=== Section Start ===
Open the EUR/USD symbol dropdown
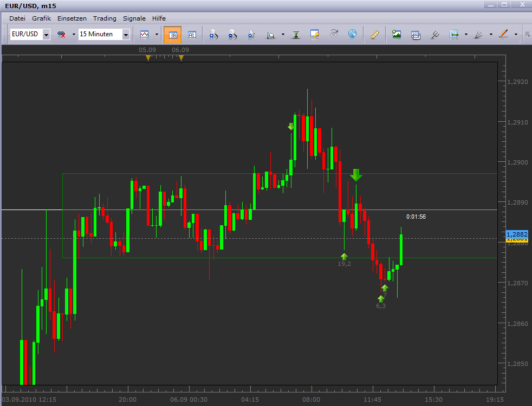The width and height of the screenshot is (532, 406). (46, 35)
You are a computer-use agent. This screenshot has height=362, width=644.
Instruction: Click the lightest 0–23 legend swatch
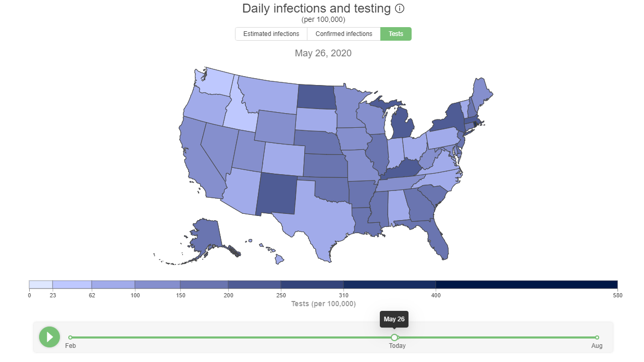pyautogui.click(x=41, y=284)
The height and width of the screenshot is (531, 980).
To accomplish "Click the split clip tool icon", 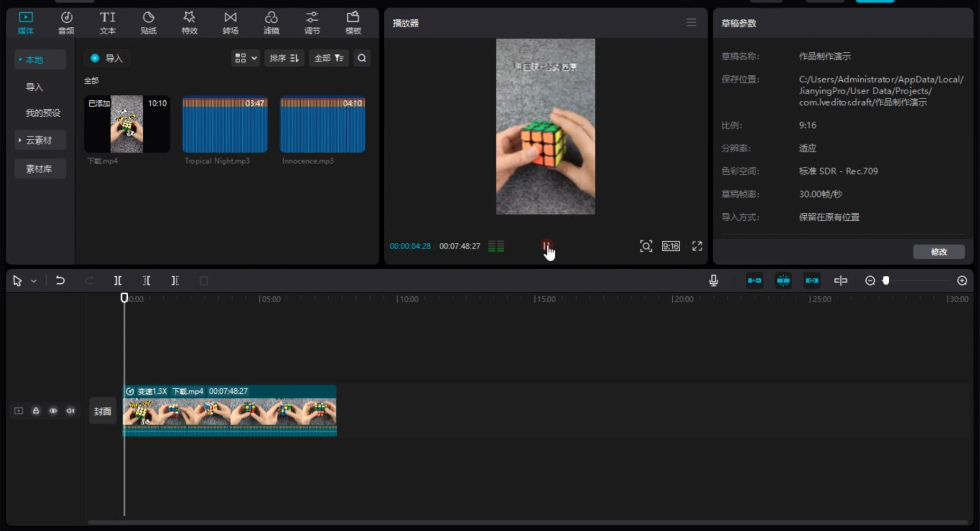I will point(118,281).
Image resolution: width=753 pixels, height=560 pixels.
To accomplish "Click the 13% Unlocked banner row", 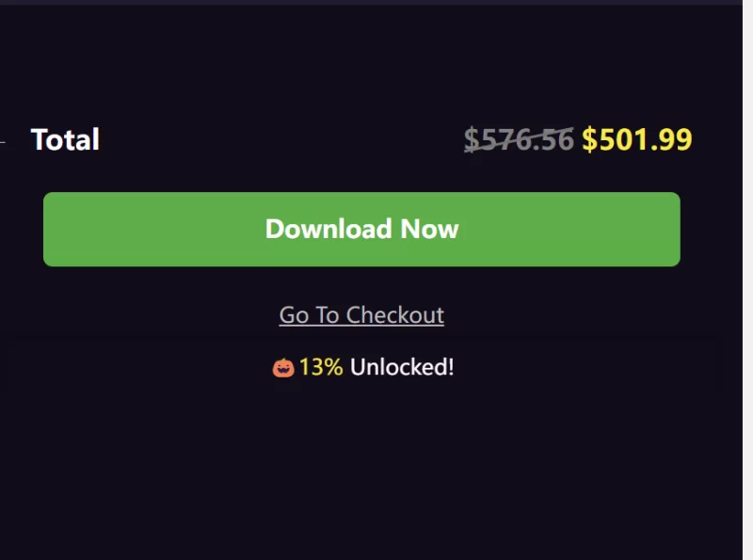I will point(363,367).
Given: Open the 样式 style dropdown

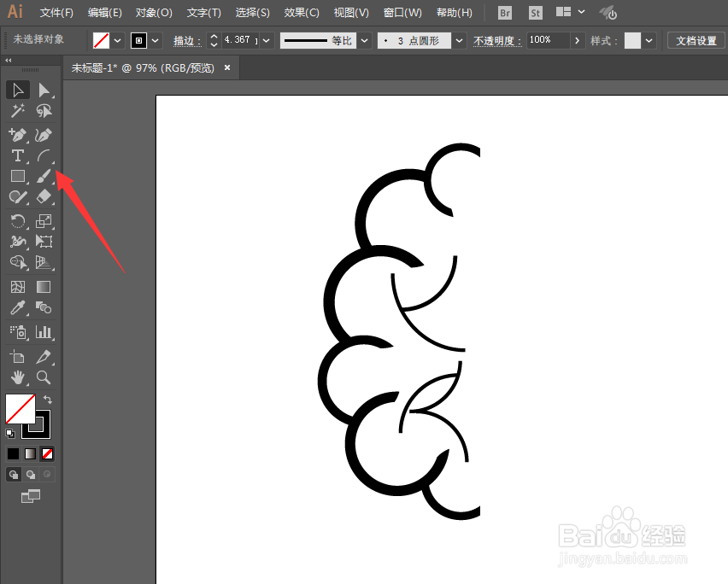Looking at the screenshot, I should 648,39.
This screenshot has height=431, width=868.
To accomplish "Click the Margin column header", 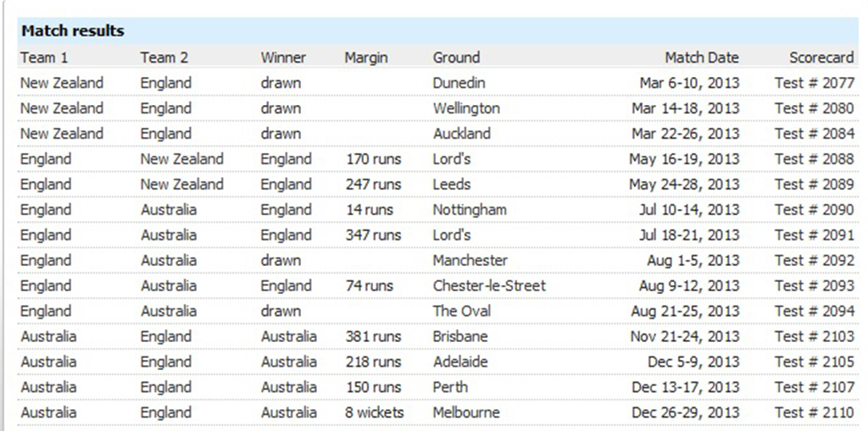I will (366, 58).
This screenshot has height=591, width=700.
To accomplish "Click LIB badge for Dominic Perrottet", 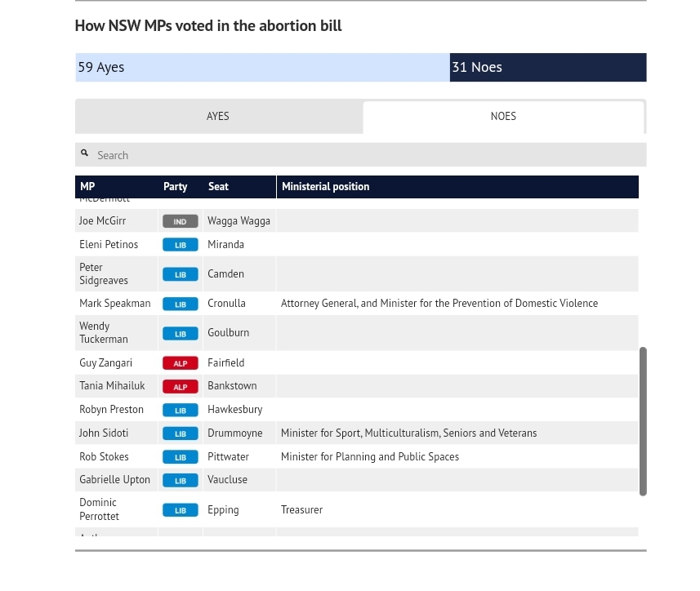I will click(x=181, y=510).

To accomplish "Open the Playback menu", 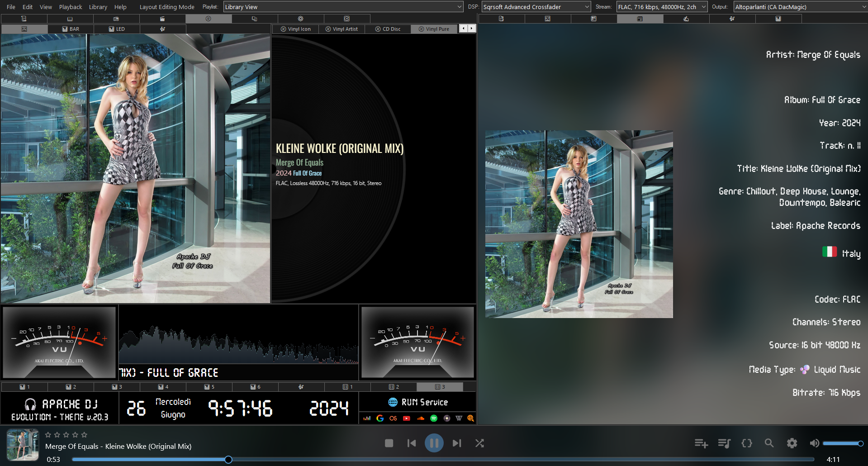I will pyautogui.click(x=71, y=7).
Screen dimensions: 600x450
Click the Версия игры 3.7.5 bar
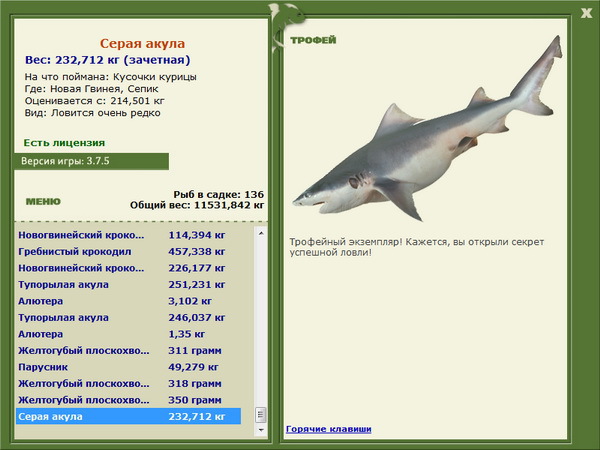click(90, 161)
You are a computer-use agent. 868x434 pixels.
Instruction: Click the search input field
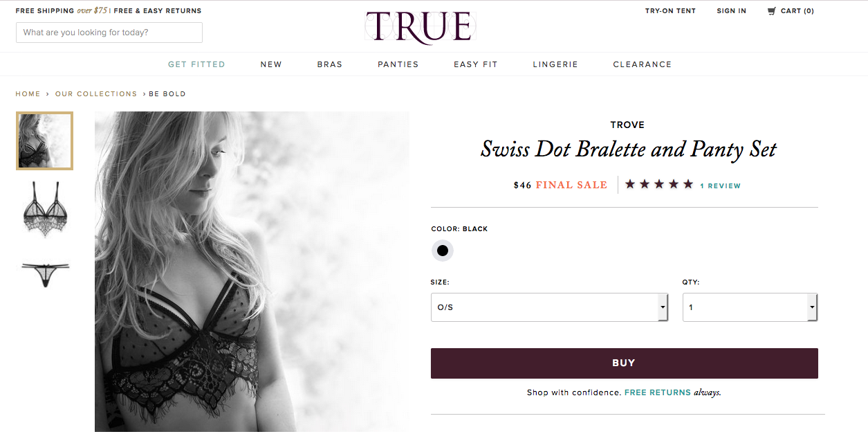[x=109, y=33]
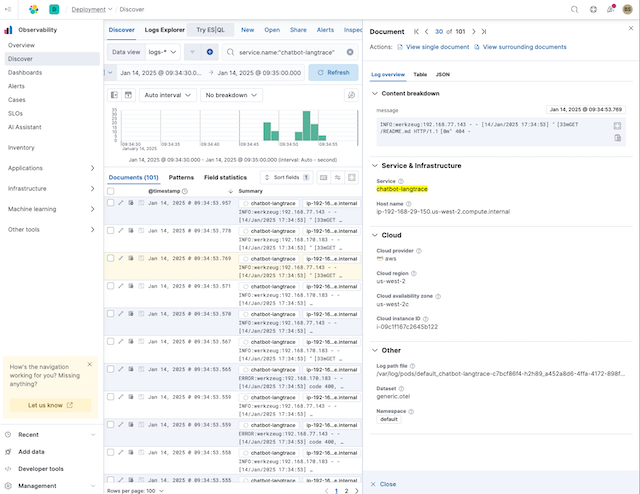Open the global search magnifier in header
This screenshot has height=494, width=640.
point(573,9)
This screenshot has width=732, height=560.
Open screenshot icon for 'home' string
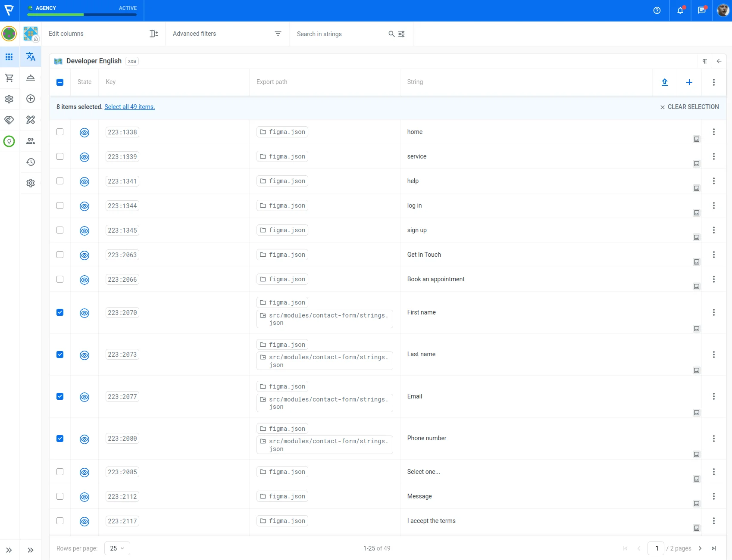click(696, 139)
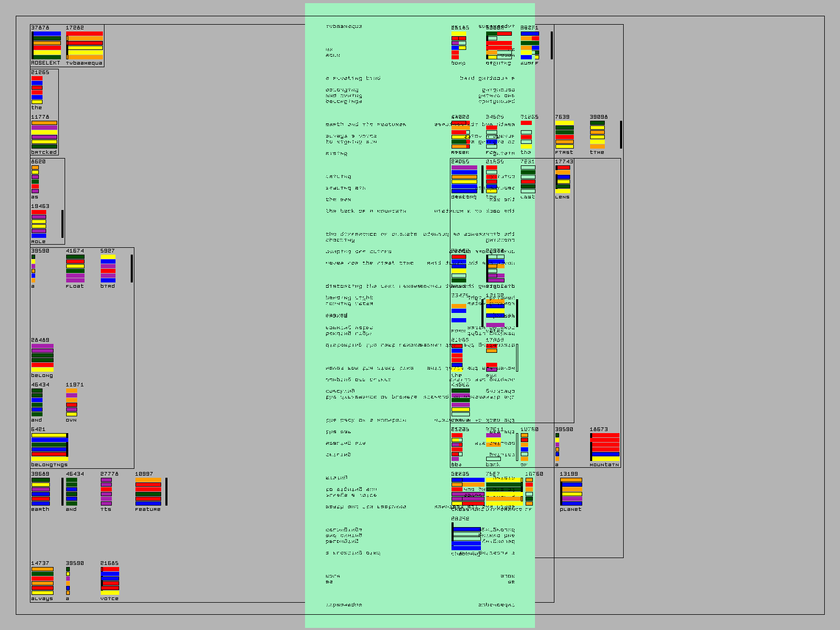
=== Section End ===
Return every line from the entries above that includes the word "agent".

### Answer below
You are a computer-use agent. This screenshot has height=362, width=644.
You are a computer-use agent. 868x434 pixels.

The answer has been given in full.